This morning I dropped into my local Tesco to pick up some hummus and a copy of the newspaper. While queuing up, I couldn’t help but notice a selection of floral arrangements that had been laid out for Easter, one of which, priced at a reasonable £5.99, had been given the rather ridiculous name of “Easter Surprise”. Not much of a surprise, considering the bouquet’s contents were fully on display for all to see.
I felt a similar sentiment when approaching “Vulture”, the new single from Patrick Wolf, taken from his forthcoming The Bachelor album. All the hype and suspense surrounding it had taken on a perpetually surprised tone, as if no reviewer could possibly foresee that Wolf’s instrumental virtuosity might lead to a change in sound on this album. Anyone who has been paying attention to his previous releases will know that each album has pursued quite a different musical route, from the melancholy of his early work to the starry-eyed romance of The Magic Position. All this considered, I was fully expectant of quite a shock and, upon listening to “Vulture”, I certainly wasn’t disappointed.
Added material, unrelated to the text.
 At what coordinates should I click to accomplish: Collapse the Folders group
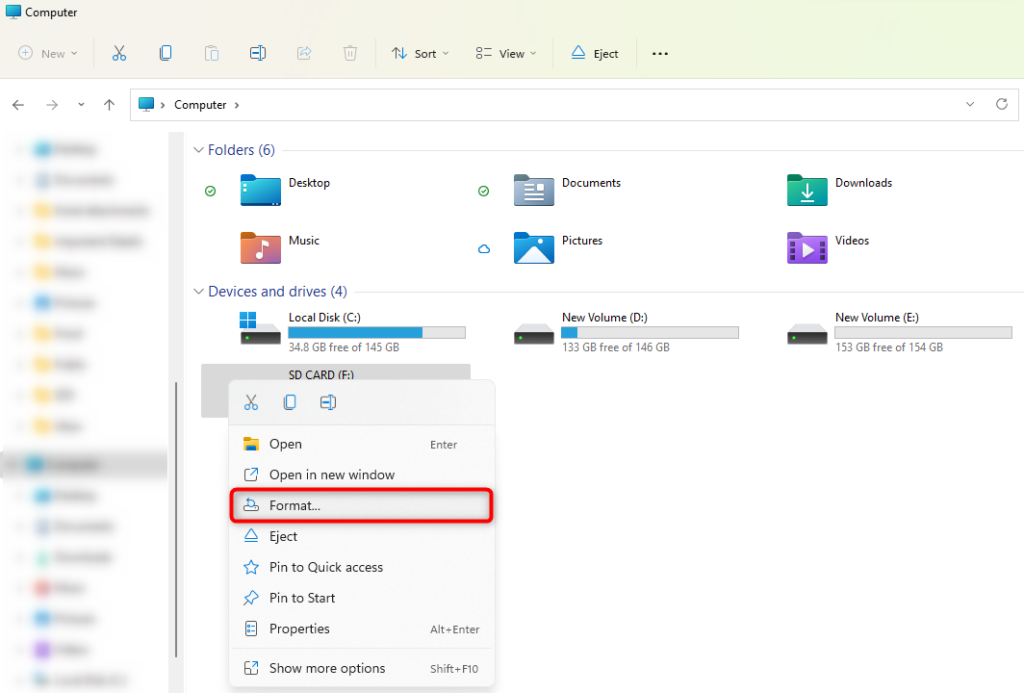tap(197, 150)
For what it’s worth, I don’t think Wolf could possibly have spent longer than a ten minute coffee break writing the song, but that’s not to detract from the enjoyment of it. “Vulture” is three and a half minutes of gothic, ultra camp electro pop, filled with continually smile-inducing sonic intricacies. Lyrically, Wolf seems to be comparing some kind of haunting journey through a supernatural forest with the equally horror-inducing situation of “losing my head to Hollywood / My liver to London / My youth to Tokyo.” It’s surprisingly celebrity-baiting, but he takes care not to get carried away with the earnest observations, subsequently launching into a series of delightfully theatrical groans. There’s even a hint of The Kills’ “Now Wow”, with Wolf stammering and stuttering his way through the line “d-d-d-d-d-d-dead meat” in much the same way as Alison Mosshart tackled “Drip drip drip drip drip kinda like / Loosened at the end of the night”. The two songs even share a similar sense of instrumental minimalism, though “Vulture” gets considerably more expansive towards the end, with arch organs and glacial synths adding colour to the skittish bass and percussion.
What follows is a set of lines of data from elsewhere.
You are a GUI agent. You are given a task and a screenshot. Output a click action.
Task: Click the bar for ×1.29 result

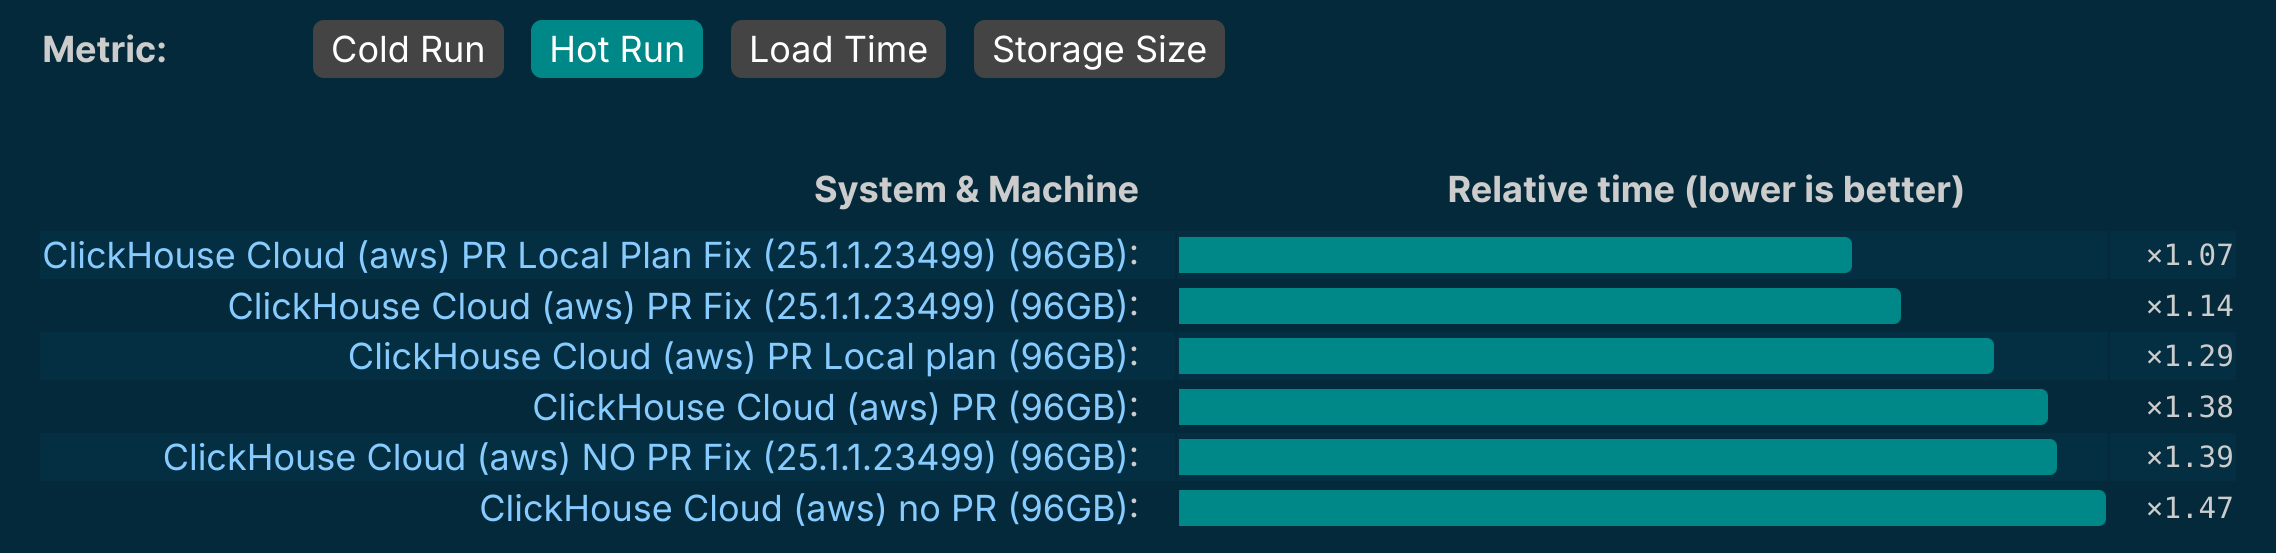tap(1586, 356)
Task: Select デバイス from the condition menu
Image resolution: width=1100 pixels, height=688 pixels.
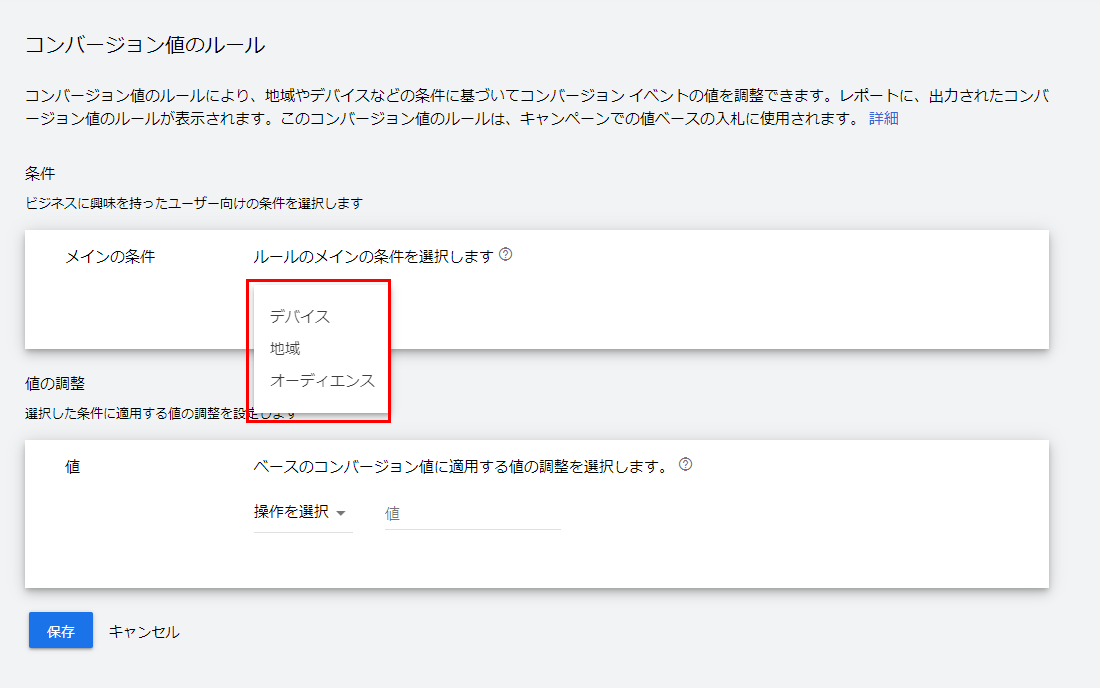Action: [x=300, y=316]
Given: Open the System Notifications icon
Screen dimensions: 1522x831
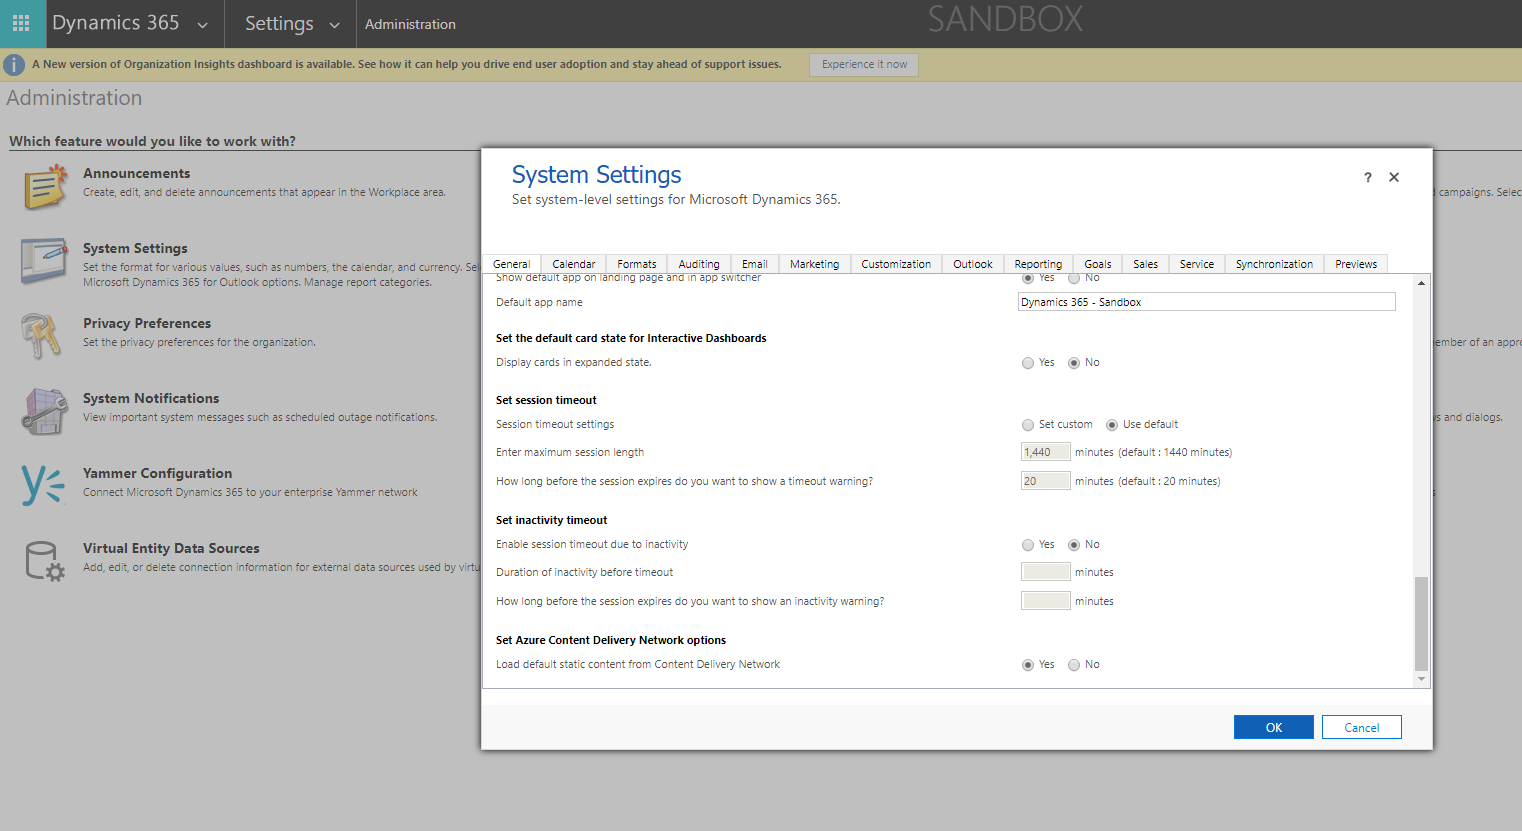Looking at the screenshot, I should [44, 411].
“Vulture” isn’t rocket science. It’s more simplistic even than “The Magic Position”, but I doubt the rest of The Bachelor will be nearly so accessible. For all its obvious electro-pop posturing, it’s hard not to hold a soft spot for it, much like one must eventually placate an eager puppy tugging at your clothes. An entertaining effort, then, which bodes well for the forthcoming album.